The dust sample used for the test was introduced into the smoldering test furnace through an openable furnace lid. The test furnace is provided with two groups of temperature sensors, one group is used for testing the temperature of the outer edge of the dust layer, and the other group is used for testing the temperature of the center of the dust layer. In the testing process, the entering position and speed of air can be determined by controlling the lifting of the heating plate tray support and the opening and closing of the top and bottom air valves, and the device can respectively simulate downwind smoldering and upwind smoldering at different airflow velocities.
Before the test is started, the air humidity controller needs to be opened, and the test can be carried out after the air humidity reaches a set value.
The digital acquisition control system is realized by various temperature sensors, electromagnetic valves, gas flow meters, cameras and the like which are directly connected with a computer, monitors the temperature and airflow change conditions of each part in the system in real time, feeds back related data in time and controls test parameters according to a preset program.
Introduction of main instruments and equipment of a dust layer smoldering test furnace (shown in figure 1):
1. porous electric heating plate: as a heat source for smoldering dust layers, the diameter of the dust layer is 10cm, and the dust layer is arranged on a porous ceramic tray which can be lifted. When the ceramic tray is lowered, airflow entering from the bottom can be uniformly distributed in the combustion chamber; when the ceramic tray is raised against the heater plate, airflow cannot enter from the bottom of the combustion chamber. The heating plate is internally provided with a metal thermal resistor, the heating temperature can be controlled within the range of room temperature to 500 ℃, and the precision is 0.1 ℃.
2. A temperature sensing device: 40 nickel-chromium thermocouples, no larger than 1mm in diameter, were used to record the smoldering temperature rise history for dust layers of different thicknesses. The 40 thermocouples were divided into 20 groups of 2 each and the temperature of the center and outer edge of the dust layer was measured respectively.

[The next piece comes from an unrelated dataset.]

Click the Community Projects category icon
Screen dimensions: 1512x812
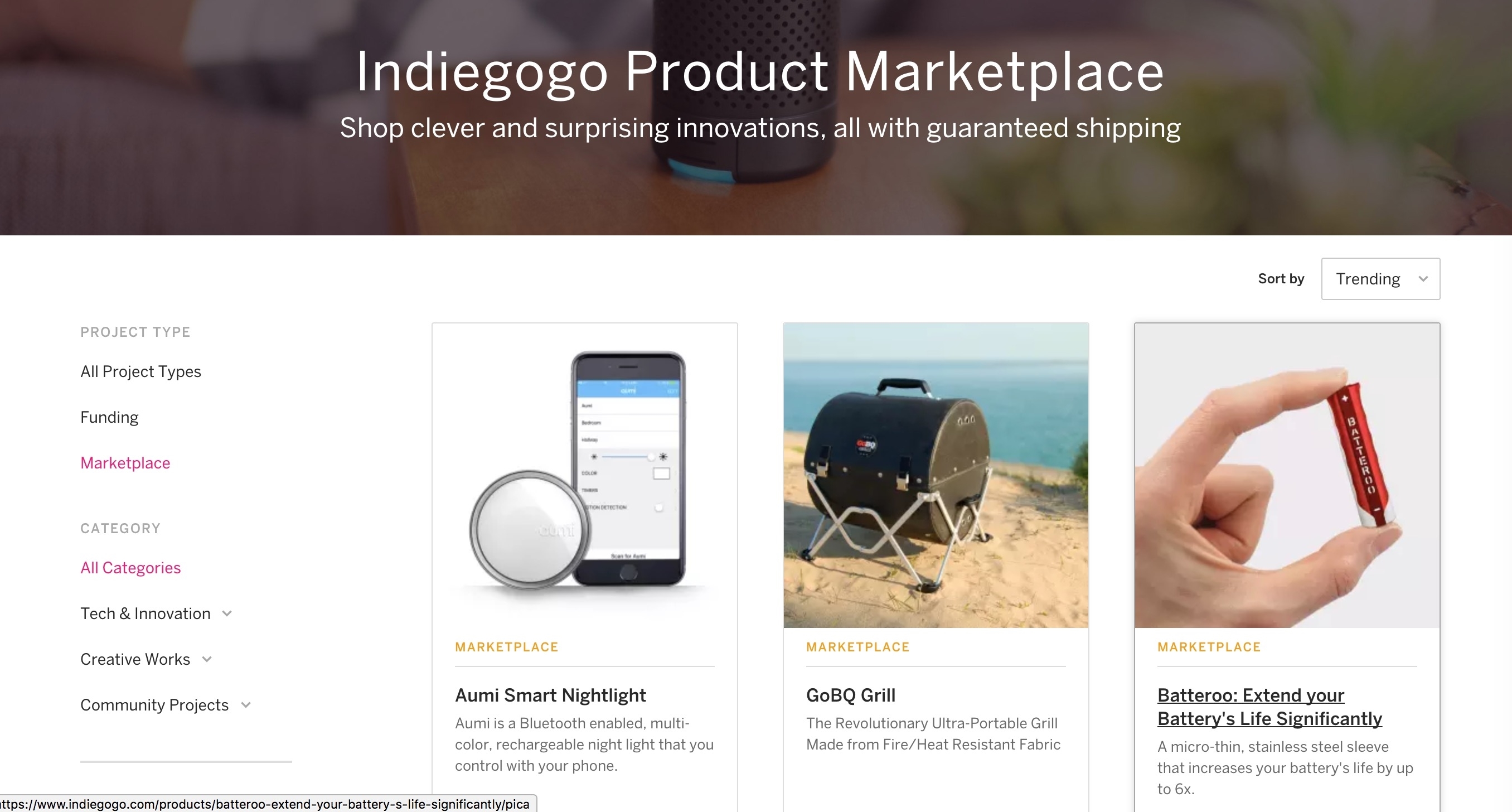pyautogui.click(x=247, y=705)
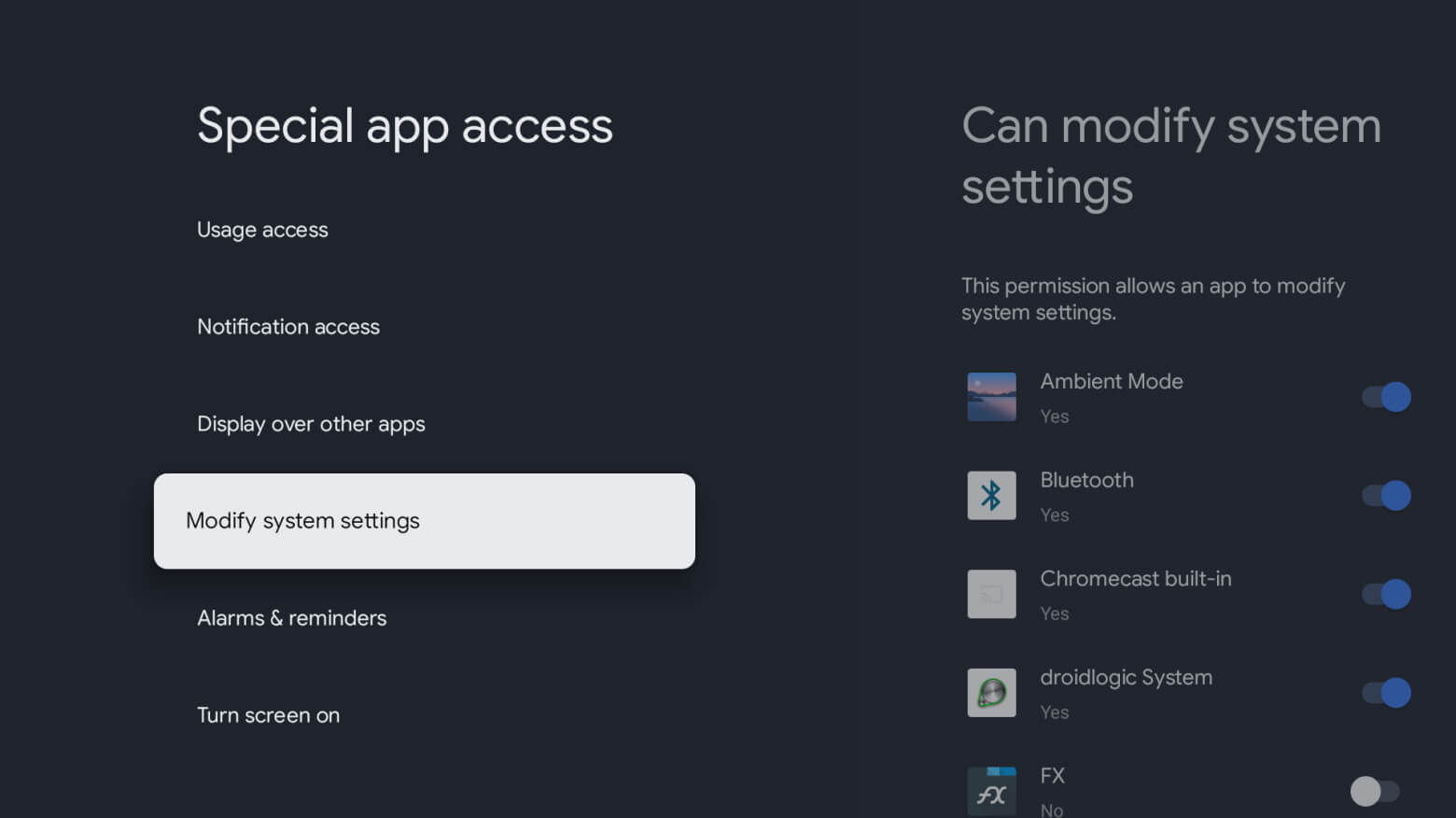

3. Gas composition analyzer: placed at the top of the combustion chamber and can detect O2、N2、CO、CO2、SO2And the gas concentration is equal. Smoldering furnace body: the vertical cylindrical combustion chamber made of refractory material is covered with a stainless steel protective shell and lined with rock wool heat-insulating material. The furnace body height of the smoldering furnace is 18cm, and the diameter is 15 cm. The furnace cover has good sealing performance with the furnace body, the upper center and one side of the furnace cover are provided with adjustable exhaust holes, and the exhaust holes at the side edges can be connected with a gas component analyzer
4. A blower: air can be continuously introduced into the smoldering furnace through the air inlet hole, and the air flow speed can be controlled through the control valve. The experimental wind speed can be controlled at 0.3 m/s.
5. An air humidity controller: the device mainly comprises a sensor, a controller and a heater. Is arranged in a fume hood for equipment work and is used for controlling the humidity of gas entering the smoldering furnace.
6. Smoldering shooting point: namely, a camera is connected to a computer, and when the dust sample to be tested is smoldered, the test phenomenon can be obviously observed.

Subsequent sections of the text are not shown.